* _DATA SHOWN_:
* * * * * * *

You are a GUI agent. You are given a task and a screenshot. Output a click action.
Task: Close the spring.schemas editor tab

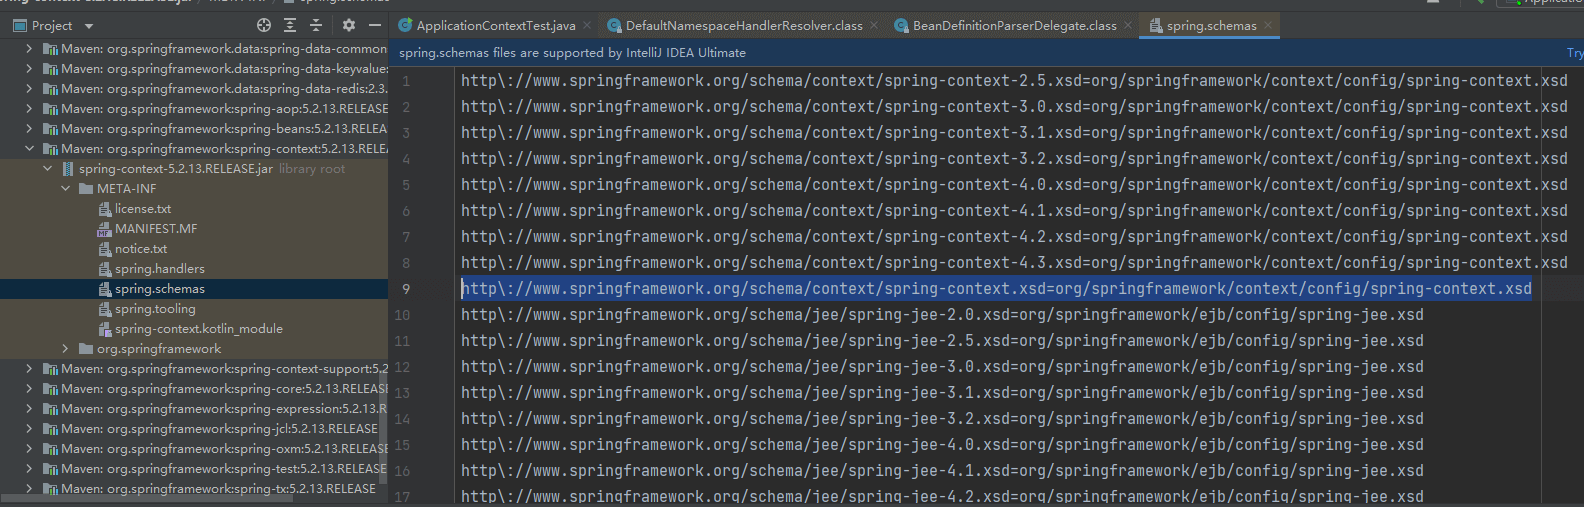[x=1268, y=25]
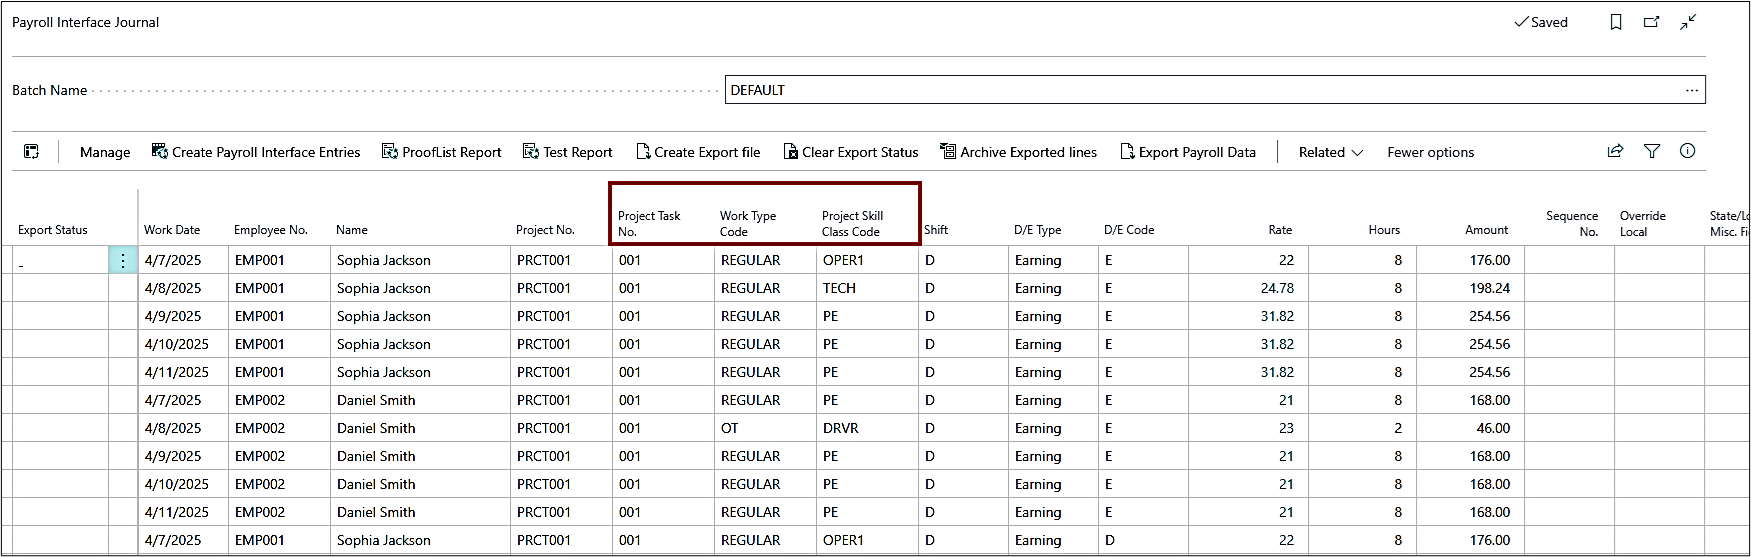
Task: Click Archive Exported lines
Action: click(x=1019, y=152)
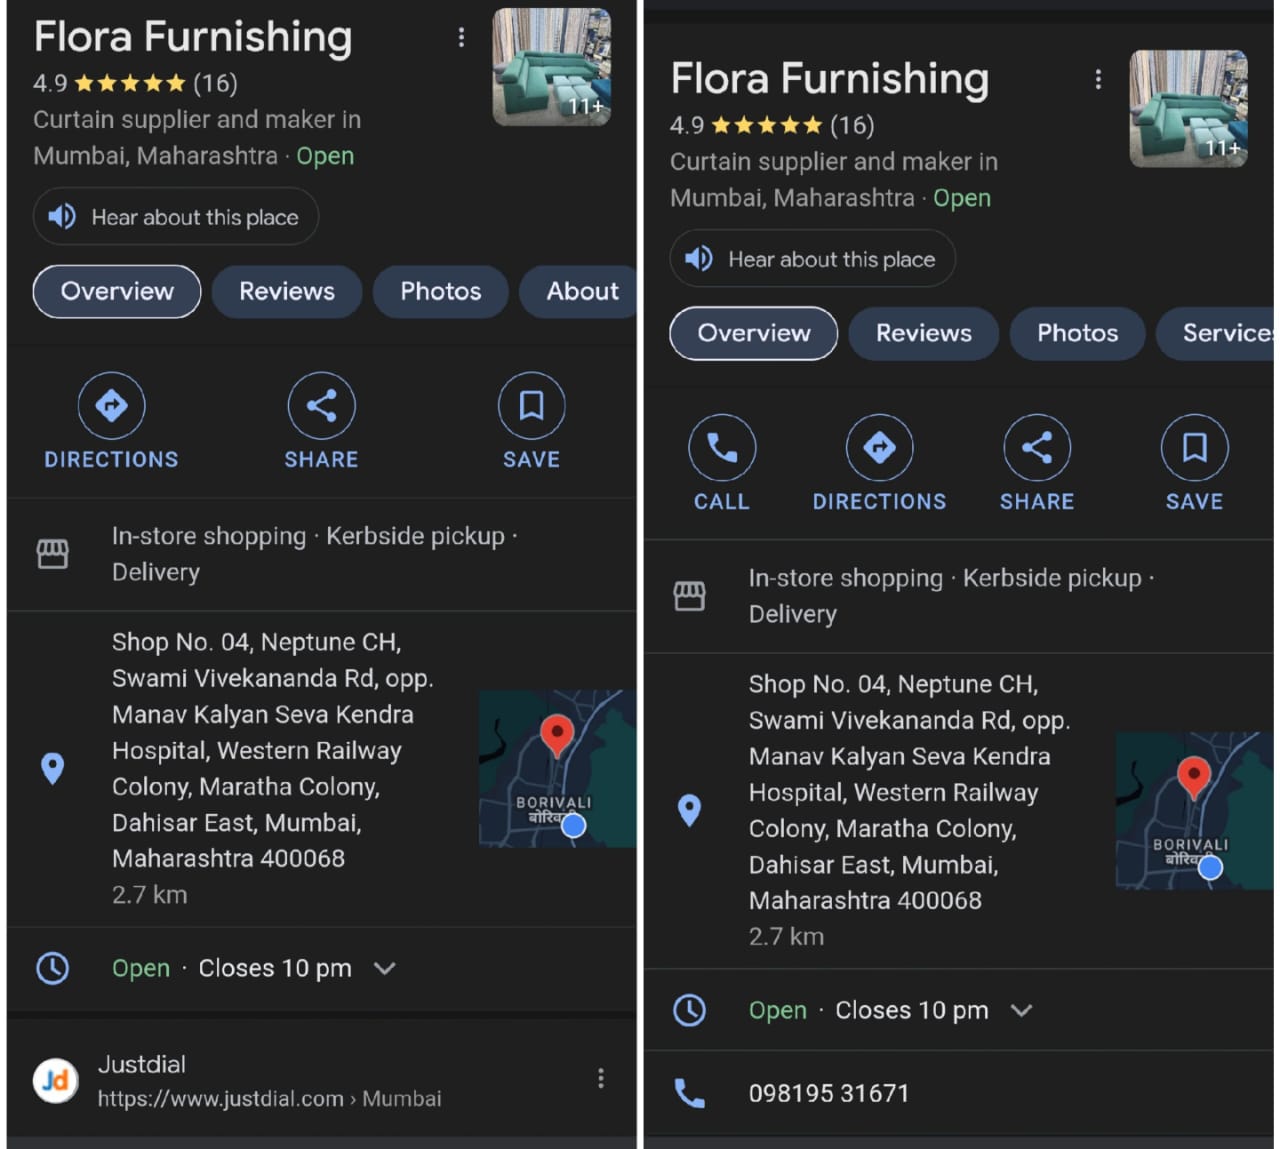This screenshot has width=1280, height=1149.
Task: Open three-dot menu by title in right listing
Action: 1098,80
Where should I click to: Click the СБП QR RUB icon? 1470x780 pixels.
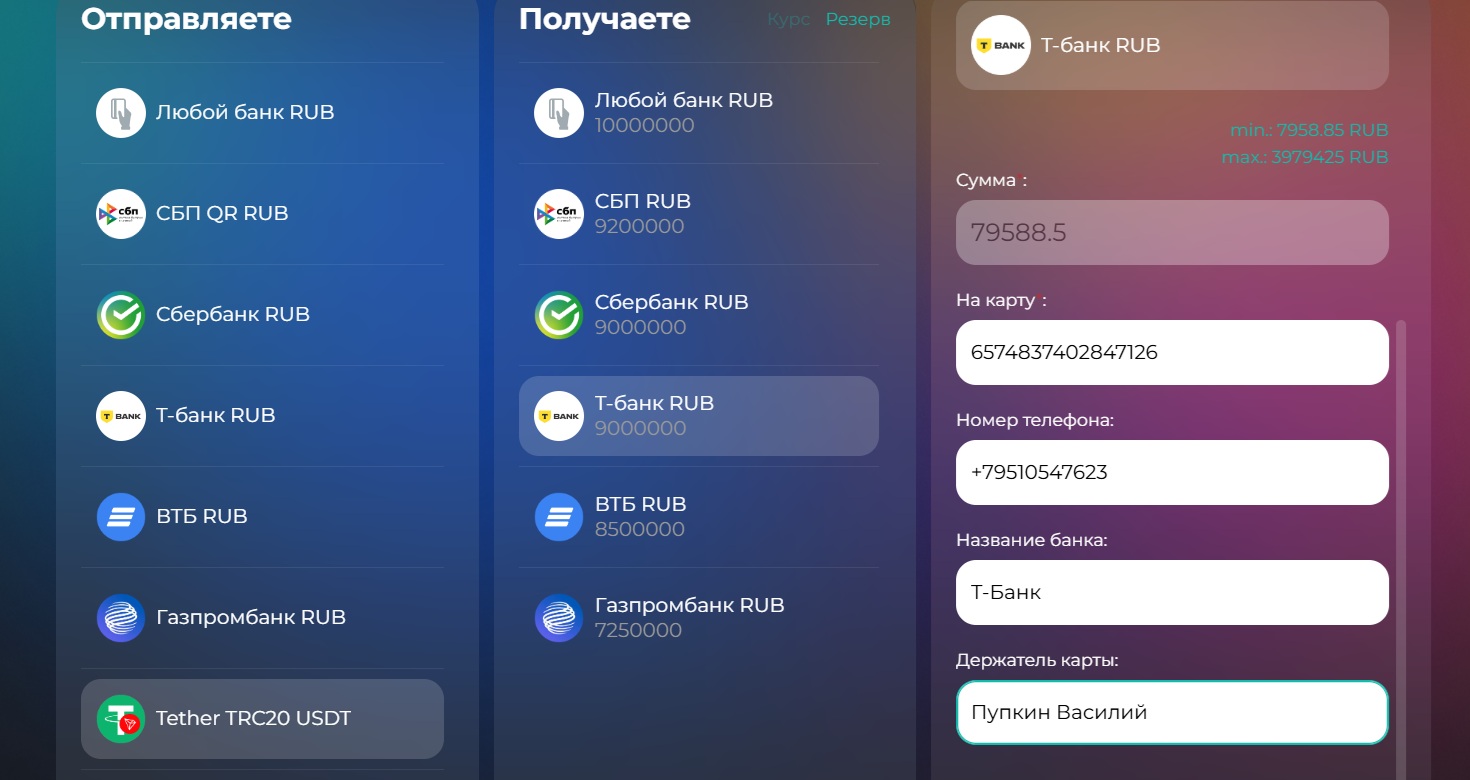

* * * * * * *

* _EXERCISE REQUIREMENTS_: The answer must be the full listing, exact in every line, with the pictures removed.

* _EXERCISE OUTPUT_:
You are a GUI agent. You are given a task and a screenshot. Output a click action.
Task: Close the spring.schemas editor tab

[x=1268, y=25]
Task: Click Archive Exported lines
Action: click(x=1019, y=152)
This screenshot has width=1280, height=1149.
Task: Open three-dot menu by title in right listing
Action: 1098,80
Where should I click to: Click the СБП QR RUB icon? 1470x780 pixels.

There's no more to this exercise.